The effect of inflammatory proteins on COVID-19 is mediated by blood metabolites: A Mendelian randomization study.

Several studies have suggested that inflammatory proteins may be associated with Coronavirus disease 2019 (COVID-19). However, the specific causal relationship between the 2 and whether blood metabolites act as mediators remains unclear. Therefore, the purpose of the present study is to investigate the causal relationship between inflammatory proteins and COVID-19 and to identify and quantify the role of blood metabolites as potential mediators.
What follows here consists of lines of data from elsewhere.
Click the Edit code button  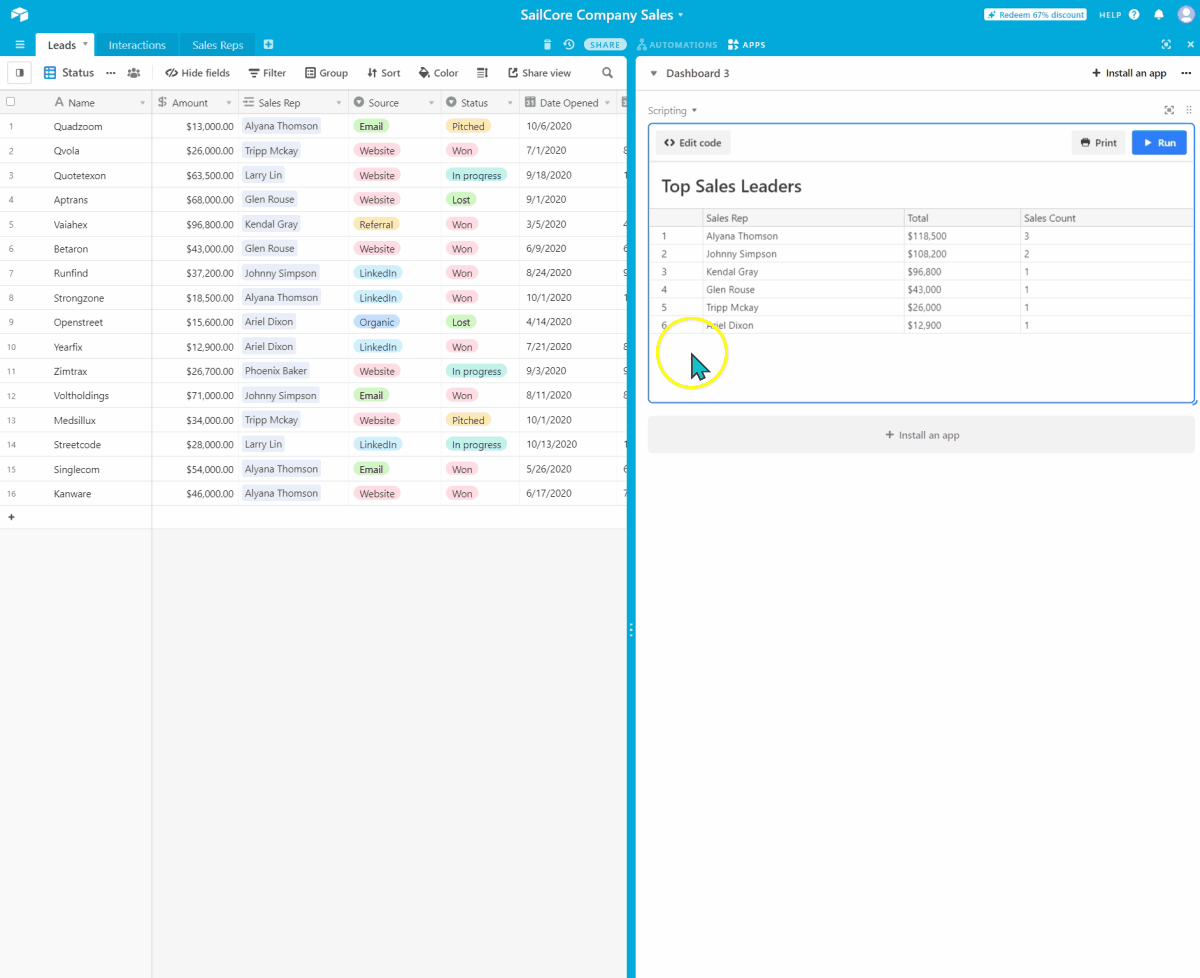(x=693, y=143)
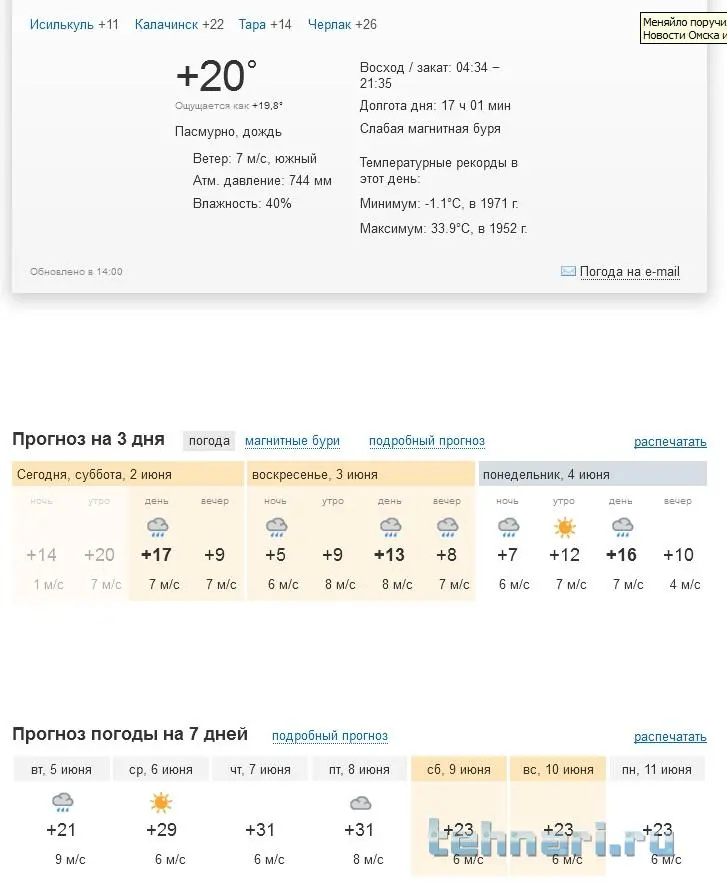Click Monday daytime rain icon
Image resolution: width=727 pixels, height=889 pixels.
click(x=622, y=527)
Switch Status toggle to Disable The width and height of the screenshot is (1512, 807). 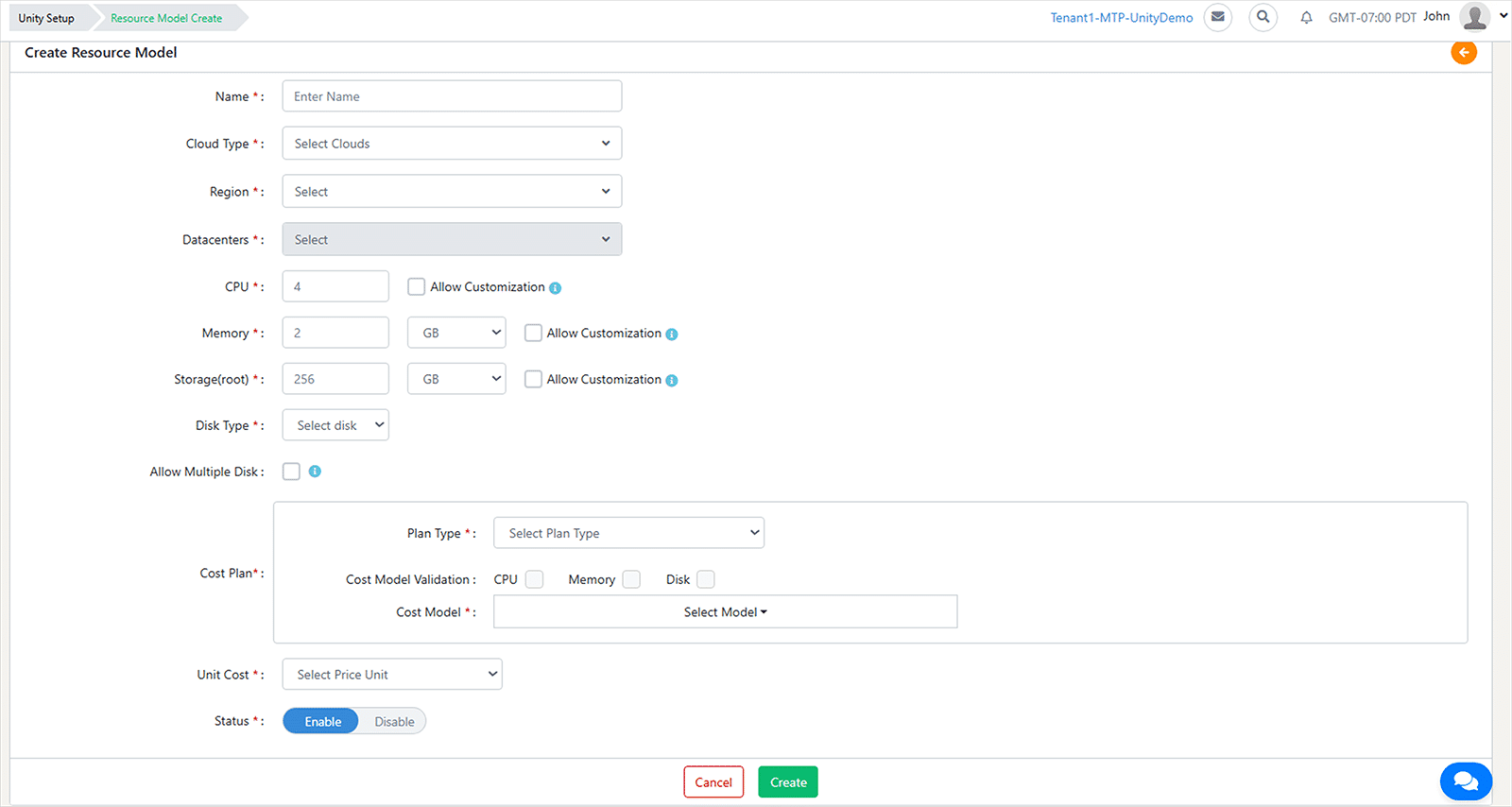pos(394,722)
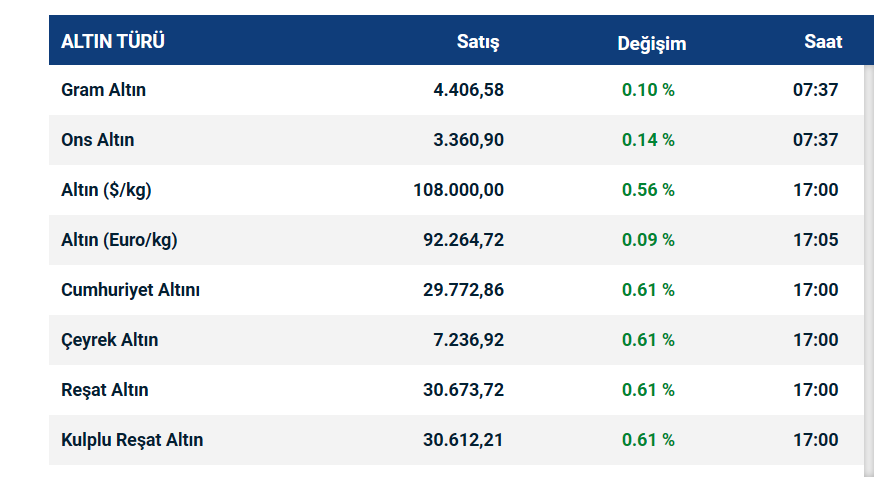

Two-sample Mendelian randomization (MR) and 2-step mediated MR analyses were used to investigate the causal relationships between 91 inflammatory proteins, 486 blood metabolites and COVID-19. A random-effects inverse variance weighted (IVW) approach was used as the primary analytical method, supplemented by weighted medians, MR-Egger and MR multivariate residual sums, and outliers to test MR hypotheses. Our results showed that 2 inflammatory proteins (interleukin-10 and interleukin-18) were positively associated with COVID-19 risk, while 1 inflammatory protein (PD-L1) was negatively associated. Further validation was performed using sensitivity analysis. The results of mediated MR showed that Betaine was a mediator of PD-L1 to COVID-19 with a mediation ratio of 15.92%. Our study suggests a genetic causality between specific inflammatory proteins and COVID-19, highlights the potential mediating role of the blood metabolite betaine, and contributes to a deeper understanding of the mechanism of action of severe COVID-19.